Task prompt: Beginning at the line that mentions "Image resolution: width=1215", retype the rest of the records below exactly. Pictures are not part of the copy.

Stored items:
=== Section Start ===
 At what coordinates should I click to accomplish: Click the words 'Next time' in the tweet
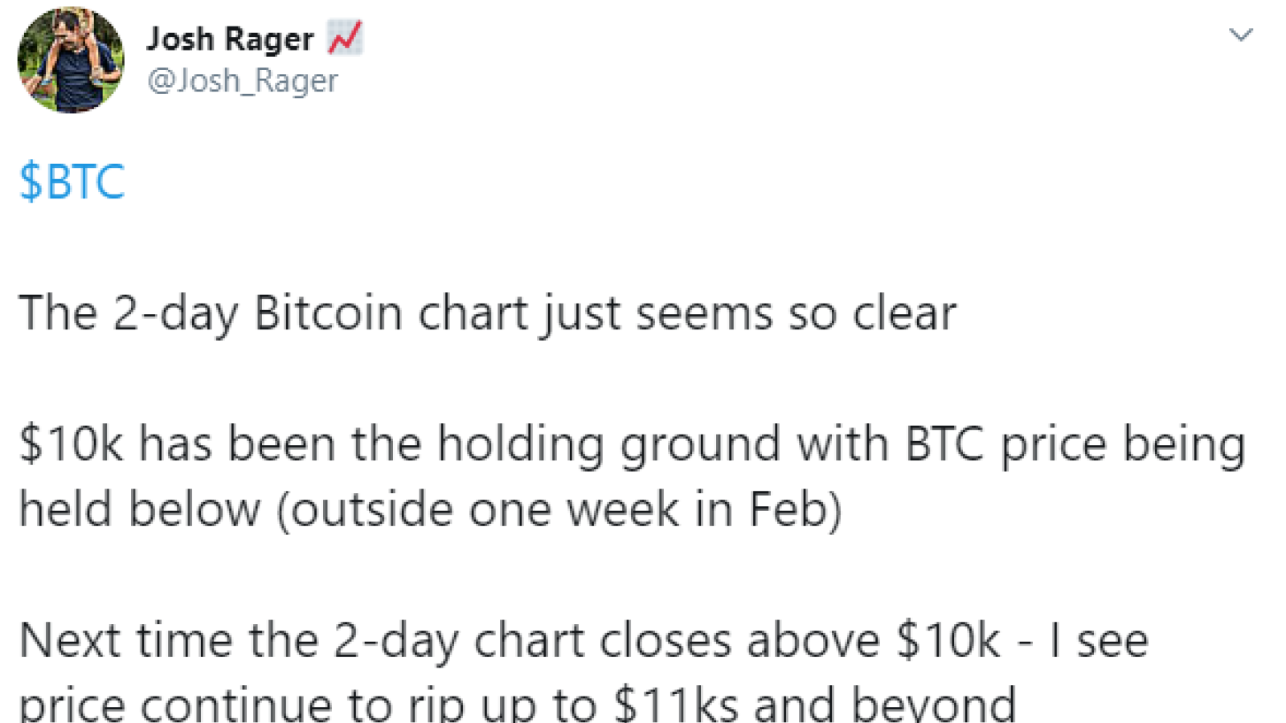point(125,640)
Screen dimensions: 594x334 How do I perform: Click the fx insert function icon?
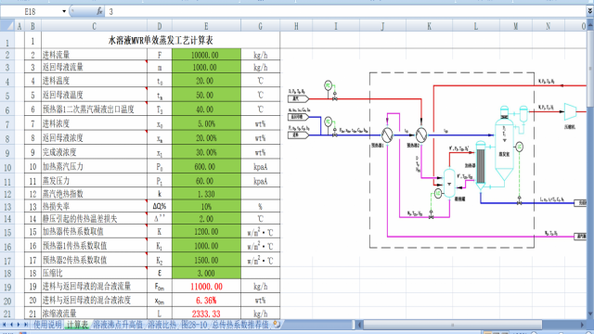coord(99,11)
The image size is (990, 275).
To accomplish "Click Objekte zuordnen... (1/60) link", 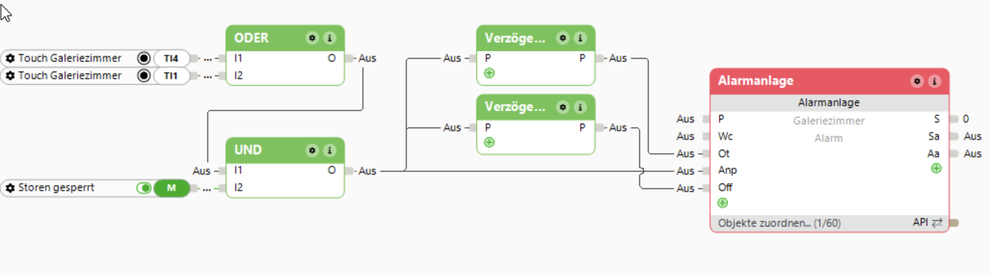I will 779,223.
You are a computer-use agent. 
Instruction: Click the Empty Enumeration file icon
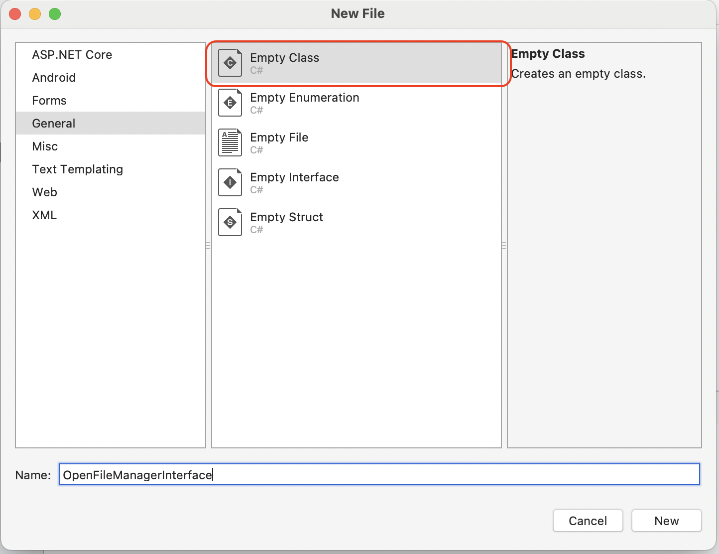[x=230, y=103]
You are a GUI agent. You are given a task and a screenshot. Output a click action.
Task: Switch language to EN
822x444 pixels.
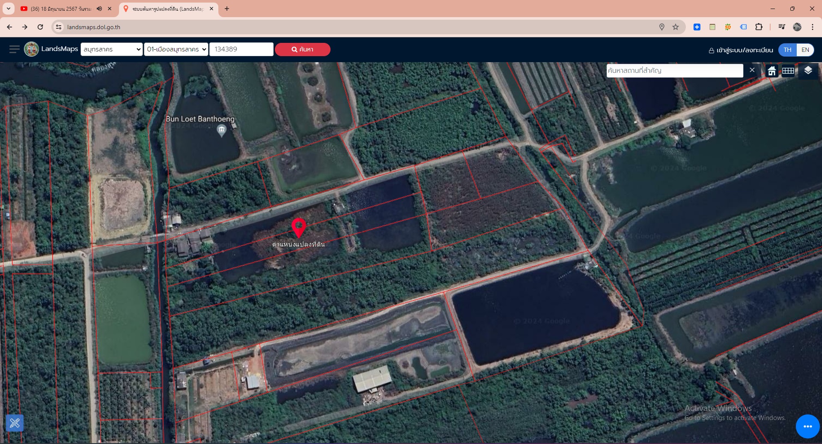805,50
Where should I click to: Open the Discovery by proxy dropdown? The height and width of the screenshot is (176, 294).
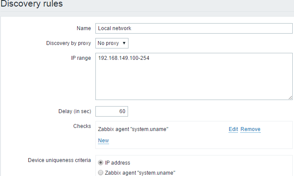(112, 43)
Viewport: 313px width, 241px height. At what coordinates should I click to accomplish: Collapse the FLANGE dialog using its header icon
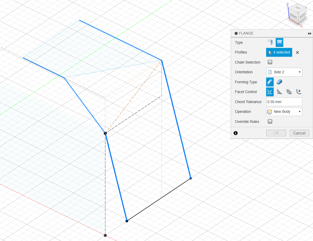[x=236, y=33]
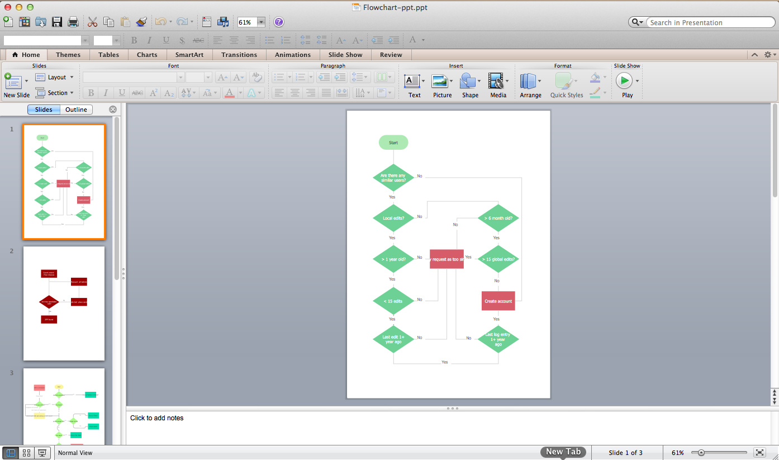Open the zoom percentage dropdown
Screen dimensions: 779x460
point(261,22)
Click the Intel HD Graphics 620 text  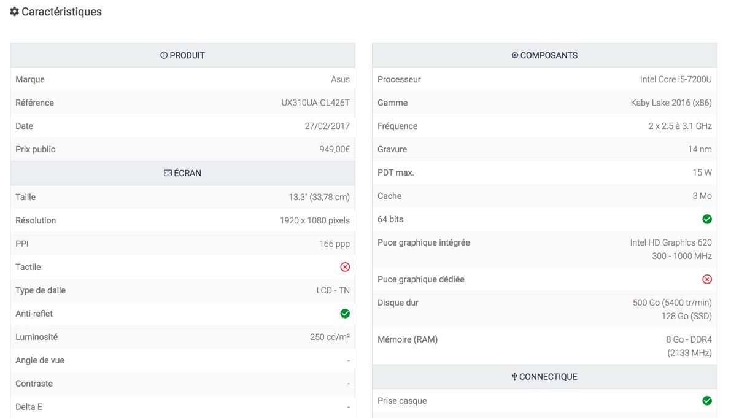(x=671, y=242)
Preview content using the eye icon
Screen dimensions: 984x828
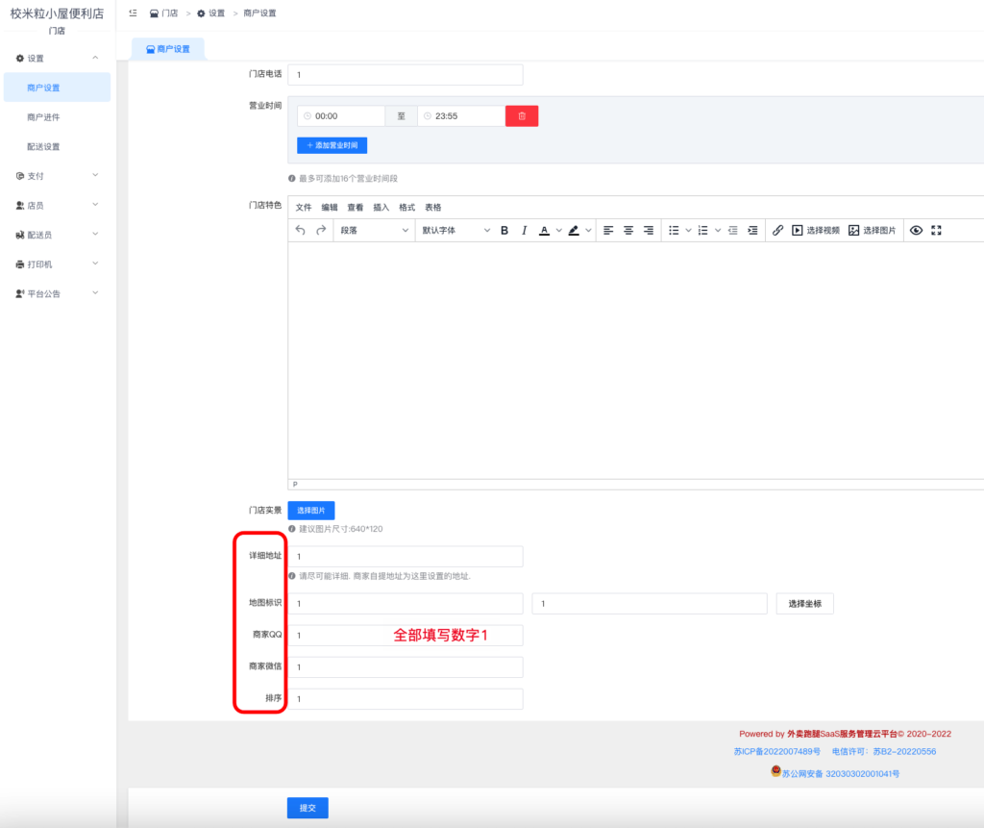click(916, 230)
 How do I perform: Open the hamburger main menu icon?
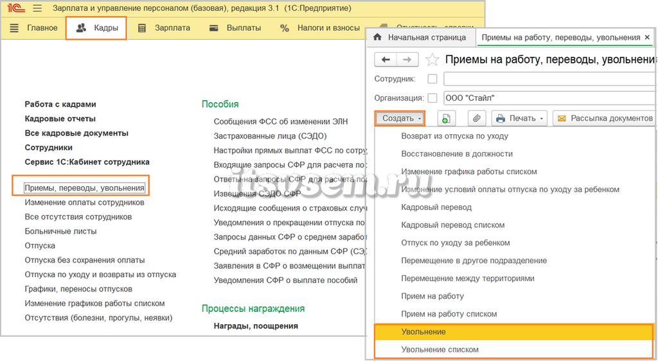(x=37, y=8)
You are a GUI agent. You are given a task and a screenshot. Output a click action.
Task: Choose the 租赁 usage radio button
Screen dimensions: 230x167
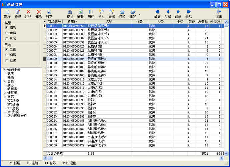[7, 60]
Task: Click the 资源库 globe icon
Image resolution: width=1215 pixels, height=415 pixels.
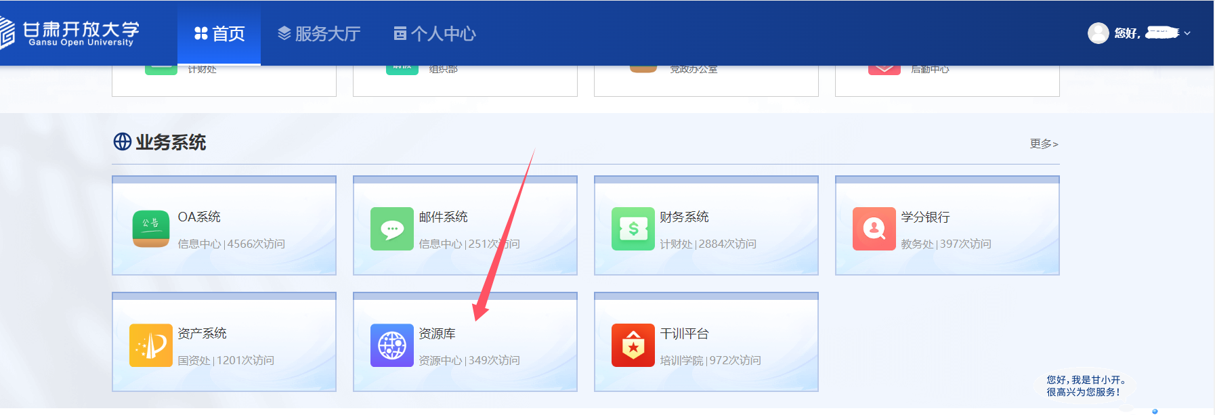Action: [x=392, y=345]
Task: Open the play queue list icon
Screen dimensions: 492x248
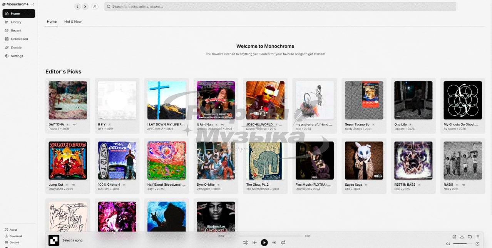Action: (477, 236)
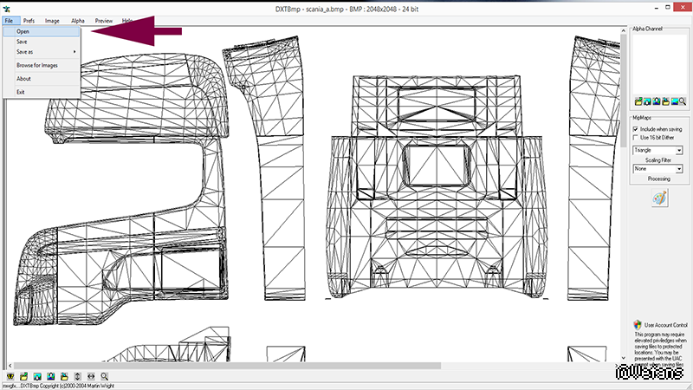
=== Section End ===
Expected answer:
Image resolution: width=1215 pixels, height=415 pixels.
Action: [x=392, y=345]
Task: Open the play queue list icon
Screen dimensions: 492x248
Action: (477, 236)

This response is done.